Over the last decade, schools and hospitals have found their
funding for new facilities through public-private partnerships.
Recently, the City University of New York, for example, is a
leader in the public-private partnership strategy.

Construction is underway at the new East Harlem home of
the Hunter College School of Social Work, which will also
house the CUNY School of Public Health. The School of
Social Work will be located in a new eight-story, 147,000-square-foot building on Third Avenue between 118th and
119th streets. The site is also home to an 100-bed housing
facility
for CUNY graduate students. Approximately one-third of
one of the buildings will be occupied by CUNY’s new School
of Public Health.

Construction of the new mixed-use building was made
possible through a public-private partnership with the
Brodsky Organization, and the Lois and Samuel J.
Silberman Fund, the latter which owned the Hunter College
School of Social Work on East 79th Street. Brodsky is
erecting the new building in exchange for development
rights on the 79th Street site, which it purchased from the
Silberman Fund.

CUNY is also using a public-private partnership to create
a home for its new community college, set to open in
Manhattan in 2012. The project will be at the site of the
North Hall Building on the John Jay College of Criminal
Justice campus.

The part of the John Jay campus housed in the North
Hall Building is currently moving to a new facility under
construction on the West Side and 59th street. CUNY
plans to sell the upper portion of the North Hall site to
private developers and retain the balance of it for the new
community college.

The partnership will enable CUNY to finance a portion of
the new college’s facility with proceeds from the sale, while
relying on the state for the full appropriation. CUNY would
own the lower portion of the building, which would house
the new community college, and the upper floors would be
developed as residential or commercial units.

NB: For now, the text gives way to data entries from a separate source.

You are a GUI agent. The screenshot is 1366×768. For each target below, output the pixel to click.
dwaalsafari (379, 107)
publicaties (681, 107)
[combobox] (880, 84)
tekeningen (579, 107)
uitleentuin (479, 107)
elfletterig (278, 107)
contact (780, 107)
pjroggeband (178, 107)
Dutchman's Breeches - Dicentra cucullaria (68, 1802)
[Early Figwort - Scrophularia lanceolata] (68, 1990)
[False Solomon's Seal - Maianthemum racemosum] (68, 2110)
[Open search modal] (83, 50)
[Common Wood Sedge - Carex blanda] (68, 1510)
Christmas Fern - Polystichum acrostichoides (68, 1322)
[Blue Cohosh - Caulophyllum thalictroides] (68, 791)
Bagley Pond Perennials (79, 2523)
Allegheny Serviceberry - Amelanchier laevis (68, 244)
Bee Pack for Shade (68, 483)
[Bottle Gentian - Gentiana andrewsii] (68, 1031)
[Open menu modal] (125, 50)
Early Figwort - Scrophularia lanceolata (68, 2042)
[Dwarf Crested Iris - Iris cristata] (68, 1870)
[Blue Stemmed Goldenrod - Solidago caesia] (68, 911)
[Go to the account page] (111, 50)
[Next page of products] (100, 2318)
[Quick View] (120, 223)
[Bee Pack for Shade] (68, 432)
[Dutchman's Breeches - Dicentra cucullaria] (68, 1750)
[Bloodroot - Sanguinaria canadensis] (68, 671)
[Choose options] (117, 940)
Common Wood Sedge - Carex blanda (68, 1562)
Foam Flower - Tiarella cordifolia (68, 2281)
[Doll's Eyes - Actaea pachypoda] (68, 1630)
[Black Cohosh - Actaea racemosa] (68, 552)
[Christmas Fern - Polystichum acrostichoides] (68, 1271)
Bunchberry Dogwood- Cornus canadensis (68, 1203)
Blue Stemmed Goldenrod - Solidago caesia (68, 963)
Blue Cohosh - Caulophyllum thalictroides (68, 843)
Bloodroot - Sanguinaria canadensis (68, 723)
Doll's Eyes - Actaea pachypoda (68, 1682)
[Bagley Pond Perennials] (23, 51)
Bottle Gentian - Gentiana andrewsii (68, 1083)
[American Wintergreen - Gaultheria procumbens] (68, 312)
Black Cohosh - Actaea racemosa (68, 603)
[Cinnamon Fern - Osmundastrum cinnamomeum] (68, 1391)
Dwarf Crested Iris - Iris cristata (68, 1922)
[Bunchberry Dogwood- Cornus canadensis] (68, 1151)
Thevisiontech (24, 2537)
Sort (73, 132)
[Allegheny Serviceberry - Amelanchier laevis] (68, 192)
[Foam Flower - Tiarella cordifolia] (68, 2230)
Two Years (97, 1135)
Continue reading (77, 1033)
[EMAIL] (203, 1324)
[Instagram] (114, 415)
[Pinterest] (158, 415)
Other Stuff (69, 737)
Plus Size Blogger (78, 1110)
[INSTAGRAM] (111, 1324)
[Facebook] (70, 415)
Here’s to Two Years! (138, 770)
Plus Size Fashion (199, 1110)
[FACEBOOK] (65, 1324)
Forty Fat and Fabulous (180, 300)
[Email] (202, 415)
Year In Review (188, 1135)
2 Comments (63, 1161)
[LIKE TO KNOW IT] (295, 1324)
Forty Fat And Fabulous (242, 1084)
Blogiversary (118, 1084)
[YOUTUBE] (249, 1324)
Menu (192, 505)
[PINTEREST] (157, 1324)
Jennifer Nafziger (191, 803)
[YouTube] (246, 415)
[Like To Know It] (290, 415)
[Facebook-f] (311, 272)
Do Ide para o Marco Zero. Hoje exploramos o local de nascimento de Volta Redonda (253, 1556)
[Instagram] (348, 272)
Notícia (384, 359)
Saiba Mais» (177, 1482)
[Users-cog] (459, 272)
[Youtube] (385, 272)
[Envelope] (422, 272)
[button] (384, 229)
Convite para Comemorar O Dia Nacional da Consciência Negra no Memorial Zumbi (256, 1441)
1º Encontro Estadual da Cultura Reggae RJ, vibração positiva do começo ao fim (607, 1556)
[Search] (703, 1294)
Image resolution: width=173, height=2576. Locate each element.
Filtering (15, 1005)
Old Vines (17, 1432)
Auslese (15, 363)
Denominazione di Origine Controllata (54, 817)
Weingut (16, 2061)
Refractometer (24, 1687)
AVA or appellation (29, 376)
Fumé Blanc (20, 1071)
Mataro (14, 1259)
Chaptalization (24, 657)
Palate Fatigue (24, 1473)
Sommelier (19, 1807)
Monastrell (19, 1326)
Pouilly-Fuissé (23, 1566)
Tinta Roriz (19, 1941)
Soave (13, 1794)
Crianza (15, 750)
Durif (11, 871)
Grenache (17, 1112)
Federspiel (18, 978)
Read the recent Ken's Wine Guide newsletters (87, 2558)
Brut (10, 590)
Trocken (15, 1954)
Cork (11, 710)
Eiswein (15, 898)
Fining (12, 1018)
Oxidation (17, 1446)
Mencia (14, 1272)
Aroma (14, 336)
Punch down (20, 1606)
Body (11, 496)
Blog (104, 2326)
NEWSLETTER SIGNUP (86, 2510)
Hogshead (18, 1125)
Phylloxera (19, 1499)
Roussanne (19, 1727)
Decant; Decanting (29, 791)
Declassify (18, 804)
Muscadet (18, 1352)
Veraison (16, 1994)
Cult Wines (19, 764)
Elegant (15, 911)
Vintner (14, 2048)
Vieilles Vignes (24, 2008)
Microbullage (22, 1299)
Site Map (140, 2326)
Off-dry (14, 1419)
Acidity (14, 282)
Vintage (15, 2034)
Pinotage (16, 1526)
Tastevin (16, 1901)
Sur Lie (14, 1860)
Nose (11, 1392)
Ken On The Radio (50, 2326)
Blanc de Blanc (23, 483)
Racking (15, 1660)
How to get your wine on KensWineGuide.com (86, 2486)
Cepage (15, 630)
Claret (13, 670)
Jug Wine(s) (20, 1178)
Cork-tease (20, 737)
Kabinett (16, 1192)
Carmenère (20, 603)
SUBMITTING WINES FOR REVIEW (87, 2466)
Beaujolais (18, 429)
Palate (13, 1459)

Last December, the Alexandria Center for Life Science, at the East River Science Park, opened on the East Side. The new 310,000-square-foot,
15-floor life science building, considered a cluster campus,
is a collaboration between New York City world-renowned
academic and medical institutions, preeminent scientific
talent, venture capital funds and the commercial life science
industry. The park is a development of Alexandria Real
Estate Equities, a publicly-traded real estate investment
trust.

The Alexandria Center is located on a three-acre city-owned
site and the city provided $13.4 million in capital funds for its
construction. The State of New York is providing $27 million
for infrastructure work in connection with the project, and
Manhattan Borough President Scott Stringer contributed
$500,000. Additionally, the New York City Investment Fund,
the economic development arm of the Partnership for New
York City, is providing $15 million in funding to be used for
tenant improvements. About $2 million in funds from the U.S.
Economic Development Administration has been secured for
the project.

Public-private development programs are in vogue and will
continue throughout the balance of the 21st century.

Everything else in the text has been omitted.